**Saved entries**
....................
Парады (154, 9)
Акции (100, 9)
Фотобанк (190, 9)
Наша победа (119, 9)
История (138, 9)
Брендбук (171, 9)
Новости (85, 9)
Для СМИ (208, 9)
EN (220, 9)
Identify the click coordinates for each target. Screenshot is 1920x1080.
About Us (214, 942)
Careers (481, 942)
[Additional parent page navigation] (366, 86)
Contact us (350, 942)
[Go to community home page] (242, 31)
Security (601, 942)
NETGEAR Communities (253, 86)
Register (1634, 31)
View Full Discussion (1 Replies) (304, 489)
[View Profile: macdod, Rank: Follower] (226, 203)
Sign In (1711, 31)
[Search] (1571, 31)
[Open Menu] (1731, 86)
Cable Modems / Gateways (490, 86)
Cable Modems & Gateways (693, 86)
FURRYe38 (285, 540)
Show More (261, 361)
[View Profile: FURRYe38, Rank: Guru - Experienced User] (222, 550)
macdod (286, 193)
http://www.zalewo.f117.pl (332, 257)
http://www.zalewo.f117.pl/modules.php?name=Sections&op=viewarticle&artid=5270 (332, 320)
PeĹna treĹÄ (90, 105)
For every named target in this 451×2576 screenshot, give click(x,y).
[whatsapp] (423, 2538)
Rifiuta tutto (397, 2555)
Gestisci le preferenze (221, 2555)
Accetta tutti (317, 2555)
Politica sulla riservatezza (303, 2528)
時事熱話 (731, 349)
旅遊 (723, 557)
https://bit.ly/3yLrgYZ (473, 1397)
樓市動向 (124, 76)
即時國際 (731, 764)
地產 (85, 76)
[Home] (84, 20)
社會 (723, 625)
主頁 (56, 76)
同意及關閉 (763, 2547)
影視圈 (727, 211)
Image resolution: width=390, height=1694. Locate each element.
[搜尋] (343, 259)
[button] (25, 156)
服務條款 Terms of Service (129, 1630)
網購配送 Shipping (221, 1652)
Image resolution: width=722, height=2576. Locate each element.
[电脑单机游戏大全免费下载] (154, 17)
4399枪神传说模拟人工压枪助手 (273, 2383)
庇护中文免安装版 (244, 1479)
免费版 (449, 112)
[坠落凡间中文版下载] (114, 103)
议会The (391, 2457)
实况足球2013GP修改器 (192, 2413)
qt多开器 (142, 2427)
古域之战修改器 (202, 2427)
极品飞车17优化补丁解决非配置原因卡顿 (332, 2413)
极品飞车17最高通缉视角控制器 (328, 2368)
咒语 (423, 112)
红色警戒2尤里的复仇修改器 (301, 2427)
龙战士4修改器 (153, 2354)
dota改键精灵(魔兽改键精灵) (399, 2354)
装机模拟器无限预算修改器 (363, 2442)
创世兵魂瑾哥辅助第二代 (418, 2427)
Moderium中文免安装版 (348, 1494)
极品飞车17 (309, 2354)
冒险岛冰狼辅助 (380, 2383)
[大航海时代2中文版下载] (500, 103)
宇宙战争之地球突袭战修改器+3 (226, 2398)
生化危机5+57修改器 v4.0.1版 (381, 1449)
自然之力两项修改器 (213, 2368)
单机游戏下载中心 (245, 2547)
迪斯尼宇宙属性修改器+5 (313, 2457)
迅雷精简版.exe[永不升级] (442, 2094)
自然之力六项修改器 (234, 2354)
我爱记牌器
....................
**INSTRUCTIONS TO FOLLOW**
If a line of the data above holds the string "zalewo", count it, then give only the final number.

**ANSWER AREA**
2